Opposition persists for new perishables origin labeling rules
Meat and produce shippers continue to warn the nation’s lawmakers of the economic hardship that would result from the implementation of new origin labeling rules.
In the 2002 Farm Security and Rural Investment Act, Congress mandated the U.S. Department of Agriculture to develop regulations giving consumers more information about the origin of imported meats and produce. The new rules are expected to take effect on Oct. 1, 2004.
“Under the Farm Bill, the approach USDA has taken to country of origin labeling would be unnecessarily burdensome and operationally impractical for both processors and retailers,” said Kurt Buckman, director of quality systems management for Birds Eye Foods at a House Agriculture Committee hearing Wednesday.
“The guidelines (recently proposed by the USDA) would ‘over-regulate’ by prescribing country of origin labeling rules for products already required to display such labeling, creating the prospect of duplicative, confusing, and even conflicting requirements,” he said.
Other perishable groups opposing the origin labeling rules were the Peanut and Tree Nut Processors Association, Snack Food Association, National Confectioners Association, American Peanut Product Manufacturers, Grocery Manufacturers of America, and American Frozen Food Institute.

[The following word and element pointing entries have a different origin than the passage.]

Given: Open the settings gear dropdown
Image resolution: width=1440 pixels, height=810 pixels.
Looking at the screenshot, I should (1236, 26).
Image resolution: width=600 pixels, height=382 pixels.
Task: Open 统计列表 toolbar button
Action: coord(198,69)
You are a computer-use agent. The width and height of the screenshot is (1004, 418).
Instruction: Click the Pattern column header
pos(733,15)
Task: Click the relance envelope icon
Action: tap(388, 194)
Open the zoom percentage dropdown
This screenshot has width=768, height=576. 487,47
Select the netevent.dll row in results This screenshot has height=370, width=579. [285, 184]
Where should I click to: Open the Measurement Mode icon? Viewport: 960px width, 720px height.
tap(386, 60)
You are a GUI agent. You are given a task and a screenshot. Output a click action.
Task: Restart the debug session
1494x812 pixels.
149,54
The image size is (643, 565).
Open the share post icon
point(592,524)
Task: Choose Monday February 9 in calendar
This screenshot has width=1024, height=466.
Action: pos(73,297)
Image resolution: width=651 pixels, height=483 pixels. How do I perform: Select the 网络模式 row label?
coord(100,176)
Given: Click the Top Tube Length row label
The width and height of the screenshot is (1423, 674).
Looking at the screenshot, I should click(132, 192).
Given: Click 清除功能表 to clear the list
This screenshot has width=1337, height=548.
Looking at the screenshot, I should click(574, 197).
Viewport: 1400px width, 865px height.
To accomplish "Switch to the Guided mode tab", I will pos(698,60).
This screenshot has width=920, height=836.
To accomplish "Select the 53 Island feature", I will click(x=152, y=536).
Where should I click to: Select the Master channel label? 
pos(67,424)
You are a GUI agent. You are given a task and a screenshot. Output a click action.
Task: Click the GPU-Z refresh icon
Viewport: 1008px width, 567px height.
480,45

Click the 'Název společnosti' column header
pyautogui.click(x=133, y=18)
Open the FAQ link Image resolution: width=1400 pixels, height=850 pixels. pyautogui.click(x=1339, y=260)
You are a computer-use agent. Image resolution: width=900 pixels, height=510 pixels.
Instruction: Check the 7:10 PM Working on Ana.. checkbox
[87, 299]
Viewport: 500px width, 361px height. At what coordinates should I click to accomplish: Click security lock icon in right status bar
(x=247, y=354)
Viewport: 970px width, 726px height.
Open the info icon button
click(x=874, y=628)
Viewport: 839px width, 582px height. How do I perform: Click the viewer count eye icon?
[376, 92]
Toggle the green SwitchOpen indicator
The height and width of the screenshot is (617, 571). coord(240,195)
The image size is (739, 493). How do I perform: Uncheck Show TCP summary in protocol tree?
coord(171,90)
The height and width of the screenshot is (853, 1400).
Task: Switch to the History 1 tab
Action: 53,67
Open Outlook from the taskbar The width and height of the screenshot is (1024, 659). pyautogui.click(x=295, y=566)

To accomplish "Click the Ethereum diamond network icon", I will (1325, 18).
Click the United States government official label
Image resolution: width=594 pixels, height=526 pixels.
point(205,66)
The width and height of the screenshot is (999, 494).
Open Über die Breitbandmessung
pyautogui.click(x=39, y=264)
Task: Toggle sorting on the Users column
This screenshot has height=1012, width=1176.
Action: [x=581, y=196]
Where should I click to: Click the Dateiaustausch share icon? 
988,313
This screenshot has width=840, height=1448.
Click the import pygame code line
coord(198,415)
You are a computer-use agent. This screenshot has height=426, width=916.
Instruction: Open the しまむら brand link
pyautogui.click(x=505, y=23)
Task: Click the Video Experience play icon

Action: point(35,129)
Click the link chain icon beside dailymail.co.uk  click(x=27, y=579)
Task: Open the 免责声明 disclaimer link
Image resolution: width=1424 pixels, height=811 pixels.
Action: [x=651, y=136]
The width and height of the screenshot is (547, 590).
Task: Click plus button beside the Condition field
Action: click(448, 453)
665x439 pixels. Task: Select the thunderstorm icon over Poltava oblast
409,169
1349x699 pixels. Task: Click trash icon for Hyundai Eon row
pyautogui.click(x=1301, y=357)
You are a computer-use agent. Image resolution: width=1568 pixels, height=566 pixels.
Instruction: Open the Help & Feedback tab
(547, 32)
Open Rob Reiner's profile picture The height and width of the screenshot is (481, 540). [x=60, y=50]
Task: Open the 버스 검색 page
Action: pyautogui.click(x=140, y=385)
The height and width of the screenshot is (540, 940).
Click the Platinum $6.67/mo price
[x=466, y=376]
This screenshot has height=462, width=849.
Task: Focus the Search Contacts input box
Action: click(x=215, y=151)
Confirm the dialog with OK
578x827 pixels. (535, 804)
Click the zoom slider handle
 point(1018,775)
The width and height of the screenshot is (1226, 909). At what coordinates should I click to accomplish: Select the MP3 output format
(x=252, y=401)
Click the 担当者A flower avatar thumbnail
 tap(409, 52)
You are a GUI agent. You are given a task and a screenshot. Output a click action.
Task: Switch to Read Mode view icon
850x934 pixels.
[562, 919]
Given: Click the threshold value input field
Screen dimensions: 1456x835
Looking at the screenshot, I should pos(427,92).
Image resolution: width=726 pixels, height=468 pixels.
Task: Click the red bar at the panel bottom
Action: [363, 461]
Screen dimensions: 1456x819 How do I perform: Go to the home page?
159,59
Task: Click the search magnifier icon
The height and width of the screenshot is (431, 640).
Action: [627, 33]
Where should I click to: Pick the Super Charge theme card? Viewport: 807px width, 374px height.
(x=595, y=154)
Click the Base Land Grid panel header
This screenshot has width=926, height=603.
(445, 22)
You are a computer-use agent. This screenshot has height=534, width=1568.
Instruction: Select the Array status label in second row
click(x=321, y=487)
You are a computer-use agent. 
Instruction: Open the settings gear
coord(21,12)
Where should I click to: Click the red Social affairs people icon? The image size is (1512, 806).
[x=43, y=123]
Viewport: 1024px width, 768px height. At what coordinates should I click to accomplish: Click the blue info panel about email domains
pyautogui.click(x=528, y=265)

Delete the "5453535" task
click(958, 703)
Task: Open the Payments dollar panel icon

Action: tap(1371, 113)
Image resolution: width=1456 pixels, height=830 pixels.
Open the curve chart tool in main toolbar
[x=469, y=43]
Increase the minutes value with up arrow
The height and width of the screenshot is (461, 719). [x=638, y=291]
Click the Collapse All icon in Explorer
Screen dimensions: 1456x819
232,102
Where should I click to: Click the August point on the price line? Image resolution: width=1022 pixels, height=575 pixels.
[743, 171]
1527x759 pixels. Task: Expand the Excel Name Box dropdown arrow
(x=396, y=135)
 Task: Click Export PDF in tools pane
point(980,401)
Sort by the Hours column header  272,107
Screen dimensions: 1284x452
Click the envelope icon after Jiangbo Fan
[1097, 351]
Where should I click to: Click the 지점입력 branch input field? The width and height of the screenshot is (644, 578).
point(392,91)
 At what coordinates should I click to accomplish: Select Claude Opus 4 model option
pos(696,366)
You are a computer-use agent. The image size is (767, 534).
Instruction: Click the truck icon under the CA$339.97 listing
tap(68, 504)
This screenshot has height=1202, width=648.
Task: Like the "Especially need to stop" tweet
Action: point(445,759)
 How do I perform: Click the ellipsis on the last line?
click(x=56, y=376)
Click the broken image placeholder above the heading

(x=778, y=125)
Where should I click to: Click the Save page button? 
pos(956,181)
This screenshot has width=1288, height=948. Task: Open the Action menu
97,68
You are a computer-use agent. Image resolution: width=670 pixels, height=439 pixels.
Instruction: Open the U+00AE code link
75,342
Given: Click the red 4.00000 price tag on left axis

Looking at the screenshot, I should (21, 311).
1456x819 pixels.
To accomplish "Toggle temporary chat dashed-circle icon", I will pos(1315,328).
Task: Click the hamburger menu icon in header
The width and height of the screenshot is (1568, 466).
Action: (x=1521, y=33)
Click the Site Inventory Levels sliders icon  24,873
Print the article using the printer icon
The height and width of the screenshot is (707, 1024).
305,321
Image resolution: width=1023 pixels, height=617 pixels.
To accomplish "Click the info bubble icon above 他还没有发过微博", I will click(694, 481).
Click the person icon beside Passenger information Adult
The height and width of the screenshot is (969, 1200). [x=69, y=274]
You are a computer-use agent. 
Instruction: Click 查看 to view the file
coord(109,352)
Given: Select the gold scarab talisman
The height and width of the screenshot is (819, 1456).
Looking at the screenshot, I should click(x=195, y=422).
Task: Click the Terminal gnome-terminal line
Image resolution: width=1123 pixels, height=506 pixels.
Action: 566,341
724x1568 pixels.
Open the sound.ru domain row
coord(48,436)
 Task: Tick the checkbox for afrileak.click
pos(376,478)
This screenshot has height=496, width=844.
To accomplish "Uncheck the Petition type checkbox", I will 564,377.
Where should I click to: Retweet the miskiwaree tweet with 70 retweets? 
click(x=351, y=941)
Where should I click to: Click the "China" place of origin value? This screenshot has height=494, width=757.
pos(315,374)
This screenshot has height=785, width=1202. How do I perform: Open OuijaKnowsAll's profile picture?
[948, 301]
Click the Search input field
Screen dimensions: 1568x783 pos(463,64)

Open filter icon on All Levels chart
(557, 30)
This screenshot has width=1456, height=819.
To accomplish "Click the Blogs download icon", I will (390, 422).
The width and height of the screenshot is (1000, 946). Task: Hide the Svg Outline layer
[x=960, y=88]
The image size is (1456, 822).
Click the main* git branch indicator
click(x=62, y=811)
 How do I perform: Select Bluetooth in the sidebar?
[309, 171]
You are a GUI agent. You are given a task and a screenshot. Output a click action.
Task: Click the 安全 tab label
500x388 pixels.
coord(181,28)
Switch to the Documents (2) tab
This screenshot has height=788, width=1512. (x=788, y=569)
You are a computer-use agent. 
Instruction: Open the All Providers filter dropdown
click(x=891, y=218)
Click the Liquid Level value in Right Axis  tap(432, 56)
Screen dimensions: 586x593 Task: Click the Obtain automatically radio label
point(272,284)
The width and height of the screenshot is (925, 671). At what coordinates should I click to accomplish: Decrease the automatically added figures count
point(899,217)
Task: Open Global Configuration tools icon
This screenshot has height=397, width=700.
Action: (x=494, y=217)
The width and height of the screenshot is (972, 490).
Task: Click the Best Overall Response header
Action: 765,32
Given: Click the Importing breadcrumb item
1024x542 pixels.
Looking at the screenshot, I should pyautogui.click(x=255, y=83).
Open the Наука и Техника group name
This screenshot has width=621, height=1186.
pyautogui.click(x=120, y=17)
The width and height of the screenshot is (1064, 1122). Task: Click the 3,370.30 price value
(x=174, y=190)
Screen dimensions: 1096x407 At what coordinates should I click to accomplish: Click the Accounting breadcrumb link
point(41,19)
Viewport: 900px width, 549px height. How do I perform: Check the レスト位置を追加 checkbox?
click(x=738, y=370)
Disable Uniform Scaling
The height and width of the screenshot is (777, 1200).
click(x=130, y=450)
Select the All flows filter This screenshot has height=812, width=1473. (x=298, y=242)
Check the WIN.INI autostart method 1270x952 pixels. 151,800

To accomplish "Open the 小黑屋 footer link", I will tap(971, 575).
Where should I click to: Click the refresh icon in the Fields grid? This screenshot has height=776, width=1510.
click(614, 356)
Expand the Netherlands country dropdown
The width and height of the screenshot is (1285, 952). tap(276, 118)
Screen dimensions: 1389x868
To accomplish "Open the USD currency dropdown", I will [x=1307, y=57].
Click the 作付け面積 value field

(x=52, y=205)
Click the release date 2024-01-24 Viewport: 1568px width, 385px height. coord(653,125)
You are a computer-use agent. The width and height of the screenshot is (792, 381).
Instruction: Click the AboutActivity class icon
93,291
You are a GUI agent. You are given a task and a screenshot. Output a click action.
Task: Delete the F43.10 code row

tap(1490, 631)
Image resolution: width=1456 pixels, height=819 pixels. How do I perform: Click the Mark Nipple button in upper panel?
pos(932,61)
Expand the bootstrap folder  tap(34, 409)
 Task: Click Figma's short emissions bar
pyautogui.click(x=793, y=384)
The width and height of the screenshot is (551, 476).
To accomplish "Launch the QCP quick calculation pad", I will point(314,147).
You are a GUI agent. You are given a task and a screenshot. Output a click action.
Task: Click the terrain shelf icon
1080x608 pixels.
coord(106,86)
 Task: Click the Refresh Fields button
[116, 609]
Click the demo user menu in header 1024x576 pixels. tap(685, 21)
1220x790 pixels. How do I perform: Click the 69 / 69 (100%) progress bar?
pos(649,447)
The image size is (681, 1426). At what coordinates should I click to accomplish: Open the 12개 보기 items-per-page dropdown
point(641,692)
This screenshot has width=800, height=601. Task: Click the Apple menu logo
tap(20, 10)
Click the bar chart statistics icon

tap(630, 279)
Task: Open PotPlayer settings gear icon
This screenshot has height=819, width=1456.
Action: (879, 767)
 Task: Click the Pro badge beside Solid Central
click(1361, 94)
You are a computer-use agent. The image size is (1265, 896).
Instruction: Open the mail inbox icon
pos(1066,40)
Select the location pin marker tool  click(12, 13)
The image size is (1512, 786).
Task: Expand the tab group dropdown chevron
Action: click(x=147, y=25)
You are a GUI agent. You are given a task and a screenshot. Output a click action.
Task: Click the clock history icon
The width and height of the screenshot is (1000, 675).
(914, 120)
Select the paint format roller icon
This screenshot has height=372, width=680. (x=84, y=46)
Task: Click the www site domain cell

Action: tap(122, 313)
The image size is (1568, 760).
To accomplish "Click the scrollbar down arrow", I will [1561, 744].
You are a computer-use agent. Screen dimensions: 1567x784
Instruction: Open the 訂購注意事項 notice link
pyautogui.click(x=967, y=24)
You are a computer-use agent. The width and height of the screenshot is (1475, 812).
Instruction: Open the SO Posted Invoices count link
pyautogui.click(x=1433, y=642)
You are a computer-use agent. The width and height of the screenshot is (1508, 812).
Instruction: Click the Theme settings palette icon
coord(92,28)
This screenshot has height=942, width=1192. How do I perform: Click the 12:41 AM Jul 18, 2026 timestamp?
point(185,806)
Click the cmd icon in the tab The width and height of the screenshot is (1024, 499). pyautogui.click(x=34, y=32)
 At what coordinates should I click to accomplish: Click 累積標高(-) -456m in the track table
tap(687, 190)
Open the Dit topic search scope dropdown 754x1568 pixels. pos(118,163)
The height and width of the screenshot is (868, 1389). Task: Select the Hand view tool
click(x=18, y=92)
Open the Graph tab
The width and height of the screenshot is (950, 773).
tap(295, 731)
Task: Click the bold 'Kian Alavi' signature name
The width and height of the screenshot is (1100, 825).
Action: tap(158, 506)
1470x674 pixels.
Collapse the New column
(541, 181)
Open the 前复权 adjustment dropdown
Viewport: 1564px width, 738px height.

“Additional mandatory country of origin labeling requirements do nothing to enhance the safety of the domestic food supply or the health of American consumers,” said Gary Jay Kushner, counsel to the Grocery Manufacturers of America to the committee. “Yet they involve increased costs for producers, manufacturers, retailers, and consumers, and undermine efforts to expand international markets for U.S. products.”
Jerry M. Place, president of Western Nut Co., told lawmakers that rigorous implementation of the origin labeling rules would effectively shut down his small family-owned business.
“Under a mandatory country of origin labeling program as currently contemplated by USDA, we would be required to pre-print each and every one of our gift boxes in advance in every possible combination of various countries of origin,” Place said. “We do not have adequate inventory storage to house the proposed packaging inventory.
“Additionally, it would be virtually impossible to track the movement of individual peanuts as they move through our processing operation from receiving, through processing, on to packaging where the appropriately labeled box would have to be to receive the product,” he said.
The Grocery Manufacturers of America recommended:
* Final regulations should not apply to any peanut products other than in-shell peanuts sold in bulk at retail.
* Exclusion of mixed processed food products, frozen produce and frozen fish from the regulation.
* Remove USDA’s guidelines to display the country where processing occurred.
* USDA should not require multiple countries of origin to be listed in order of predominance by weight.
USDA estimates the costs to implement the guidelines could reach $2 billion.
“Some of the larger corporations in our industry may be able to comply with the proposed regulations because they can push the cost back on the grower or spread the cost over a huge volume. Other large corporations have simply said that they are investigating the option of relocating to Ontario, Canada or Mexico,” Place said.
“Still others have indicated the possibility of exiting the peanut business altogether and concentrating on almonds or cashews,” he said. “None of these alternatives is an option for a company of our size. We would simply go out of business.”
Some producer groups said they don’t have a problem with meeting the origin labeling requirements.
Hugh Warren, executive vice president of Catfish Farmers of America, told the committee the implementation “should prove a minor issue with relatively no additional cost in the processing and marketing of catfish.”
“The Farm Bill labeling provisions for fruits and vegetables is sound in our opinion, and provides the department sufficient flexibility to create a workable set of regulations for the produce industry,” Michael Stuart, president of the Florida Fresh Fruit and Vegetable Association, testified. “We do not believe it was Congress’ intent to create an untenable burden for producers of covered commodities, or their customers at retail.”
Twenty years ago, Florida imposed a mandatory state law requiring origin labeling for imported fruits and vegetables. The state’s law is believed to be largely in line with what’s expected under the new federal regulations.